Até em seus amores, os gêmeos são competitivos. Flora, a moça de quem
ambos gostam, se entretém com um e outro, sem se decidir por nenhum dos dois: a
moça é retraída, modesta, e seu temperamento avesso a festas e alegrias, isso levou o
Conselheiro Aires a dizer que ela era "inexplicável".
O conselheiro Aires é mais um grande personagem da galeria machadiana,
que reaparecerá como memorialista no próximo e último romance do autor: velho
diplomata aposentado, de hábitos discretos e gosto requintado, amante de citações
eruditas, muitas vezes interpreta o pensamento do próprio romancista.
As divergências entre os irmãos continuam, muito embora, com a morte de
Flora, tenham jurado junto a seu túmulo uma reconciliação perpétua. A morte da
moça, porém, une temporariamente os gêmeos, mais tarde, também a morte de
Natividade cria uma trégua entre ambos, mas logo se lançam às disputas.
Continuam a se desentender, agora em plena tribuna, depois que ambos se
elegeram deputados por dois partidos diferentes, absolutamente irreconciliáveis:
cumpre-se, portanto, a previsão da adivinha: ambos seriam grandes, mas inimigos.
Machado de Assis, ao longo de sua obra, nunca deixou de tocar em questões
de cunho social, de forma profunda e ironicamente mordaz. É na narrativa de Esaú e
Jacó, entretanto, que o Bruxo do Cosme Velho vai fundo na crítica à conformação
política do país, denunciando o jogo de interesses que antecederam a proclamação da
república no Brasil.
O que é mais significativo em sua obra é a maneira como consegue,
explorando essa divergência política aparente, transcender a crítica simplesmente
política. Consegue assim, chegar ao trato estético da questão dos dualismos falsamente
contraditórios, mas que não passam de aparência.
No livro, o autor trata também, de forma muito sutil, do conflito entre fé,
ciência e religião, em voga no início do século. Na época, as descobertas da ciência
experimental, o advento do materialismo e a redefinição do homem acabaram
causando uma sensação de desencantamento, instaurando um ceticismo desesperado.
Logo nos primeiros capítulos, o conflito apresentado, ainda que de forma
ironicamente branda, gira em torno da crença. Pode-se inferir que, entre os espaços de
crença (o barracão da cabocla e a igreja) se coloque o espiritismo, na figura de Plácido,
como tentativa de estabelecer a união entre fé e ciência, o que pelo vazio de suas
colocações, não se alcança.
Machado, relativista, mostra que o destino do homem permanece uma
questão de fé, tanto para a religião quanto para a própria ciência.
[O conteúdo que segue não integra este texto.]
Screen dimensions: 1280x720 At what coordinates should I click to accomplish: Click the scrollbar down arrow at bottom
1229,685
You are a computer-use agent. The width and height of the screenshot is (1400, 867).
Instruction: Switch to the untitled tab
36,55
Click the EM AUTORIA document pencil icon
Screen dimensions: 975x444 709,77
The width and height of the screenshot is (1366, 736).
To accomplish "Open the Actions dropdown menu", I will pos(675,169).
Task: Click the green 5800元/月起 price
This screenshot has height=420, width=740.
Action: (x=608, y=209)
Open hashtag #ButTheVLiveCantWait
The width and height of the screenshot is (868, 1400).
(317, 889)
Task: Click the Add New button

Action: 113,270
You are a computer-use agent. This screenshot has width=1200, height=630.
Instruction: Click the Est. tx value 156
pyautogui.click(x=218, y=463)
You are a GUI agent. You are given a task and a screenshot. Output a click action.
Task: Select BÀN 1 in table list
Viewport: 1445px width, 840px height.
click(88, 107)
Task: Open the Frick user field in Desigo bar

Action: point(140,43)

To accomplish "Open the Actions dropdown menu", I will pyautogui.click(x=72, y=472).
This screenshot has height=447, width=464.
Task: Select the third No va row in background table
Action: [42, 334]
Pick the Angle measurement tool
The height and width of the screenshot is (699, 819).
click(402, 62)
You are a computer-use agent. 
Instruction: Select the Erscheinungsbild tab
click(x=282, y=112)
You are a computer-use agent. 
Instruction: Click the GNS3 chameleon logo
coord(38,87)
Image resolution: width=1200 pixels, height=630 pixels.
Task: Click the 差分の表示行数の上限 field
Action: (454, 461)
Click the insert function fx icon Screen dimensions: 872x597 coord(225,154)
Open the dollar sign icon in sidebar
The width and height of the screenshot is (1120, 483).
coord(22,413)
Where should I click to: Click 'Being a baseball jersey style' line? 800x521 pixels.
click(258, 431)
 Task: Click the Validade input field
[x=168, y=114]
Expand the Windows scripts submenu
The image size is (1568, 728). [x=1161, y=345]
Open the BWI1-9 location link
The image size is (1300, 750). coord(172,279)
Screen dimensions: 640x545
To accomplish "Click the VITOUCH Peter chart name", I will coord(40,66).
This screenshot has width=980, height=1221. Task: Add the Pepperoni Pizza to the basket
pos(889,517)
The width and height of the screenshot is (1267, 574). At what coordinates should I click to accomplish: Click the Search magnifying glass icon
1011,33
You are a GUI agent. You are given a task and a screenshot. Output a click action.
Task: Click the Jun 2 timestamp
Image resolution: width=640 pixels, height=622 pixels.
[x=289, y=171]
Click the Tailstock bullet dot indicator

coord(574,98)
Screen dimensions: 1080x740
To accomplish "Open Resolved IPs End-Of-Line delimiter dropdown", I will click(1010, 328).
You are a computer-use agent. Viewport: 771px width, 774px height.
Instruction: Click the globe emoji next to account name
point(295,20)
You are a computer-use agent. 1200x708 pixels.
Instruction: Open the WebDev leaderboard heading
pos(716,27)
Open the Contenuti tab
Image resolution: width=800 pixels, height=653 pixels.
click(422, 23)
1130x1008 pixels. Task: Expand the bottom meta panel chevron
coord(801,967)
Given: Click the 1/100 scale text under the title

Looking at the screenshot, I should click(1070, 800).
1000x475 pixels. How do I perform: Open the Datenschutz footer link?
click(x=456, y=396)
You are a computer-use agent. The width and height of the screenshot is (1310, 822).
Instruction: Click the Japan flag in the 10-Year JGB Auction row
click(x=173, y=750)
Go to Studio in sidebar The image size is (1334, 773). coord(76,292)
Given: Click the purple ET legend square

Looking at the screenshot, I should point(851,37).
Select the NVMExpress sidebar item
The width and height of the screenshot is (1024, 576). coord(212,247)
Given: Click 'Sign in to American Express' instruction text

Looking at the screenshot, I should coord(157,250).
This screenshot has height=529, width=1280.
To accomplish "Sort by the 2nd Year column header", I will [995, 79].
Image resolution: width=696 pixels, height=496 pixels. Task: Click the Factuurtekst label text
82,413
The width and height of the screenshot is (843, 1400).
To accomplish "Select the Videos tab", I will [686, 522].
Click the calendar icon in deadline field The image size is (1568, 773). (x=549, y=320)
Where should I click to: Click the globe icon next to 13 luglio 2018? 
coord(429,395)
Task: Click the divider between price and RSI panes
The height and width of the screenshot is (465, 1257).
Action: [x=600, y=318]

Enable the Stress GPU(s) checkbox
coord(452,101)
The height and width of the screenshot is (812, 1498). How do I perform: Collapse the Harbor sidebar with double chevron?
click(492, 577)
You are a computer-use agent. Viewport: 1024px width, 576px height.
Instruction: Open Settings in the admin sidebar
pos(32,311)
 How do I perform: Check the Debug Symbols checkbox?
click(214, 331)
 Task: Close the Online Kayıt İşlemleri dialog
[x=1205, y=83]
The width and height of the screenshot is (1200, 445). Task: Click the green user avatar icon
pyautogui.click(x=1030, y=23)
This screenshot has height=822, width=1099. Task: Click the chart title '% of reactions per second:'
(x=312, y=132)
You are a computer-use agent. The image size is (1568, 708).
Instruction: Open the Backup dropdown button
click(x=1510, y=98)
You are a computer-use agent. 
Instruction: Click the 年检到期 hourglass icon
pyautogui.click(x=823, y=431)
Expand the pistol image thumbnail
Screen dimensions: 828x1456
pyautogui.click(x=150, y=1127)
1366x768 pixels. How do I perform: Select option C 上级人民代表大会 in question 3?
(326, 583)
O mesmo ocorre com
a república e a monarquia, já que a disputa entre ambas é aqui levantada como mera
questão partidária, de interesse de grupos políticos que não são diferentes na aparência
e representam mera troca de poder. Atente-se para como Machado compõe Pedro e
Paulo nessa perspectiva, diferentes, mas análogos, e como, nesse jogo de
contraditórios, Flora, metonímia do Brasil, se confunde e definha. A interlocução
direta do narrador ao leitor acentua sua consciência de versão, de ficção.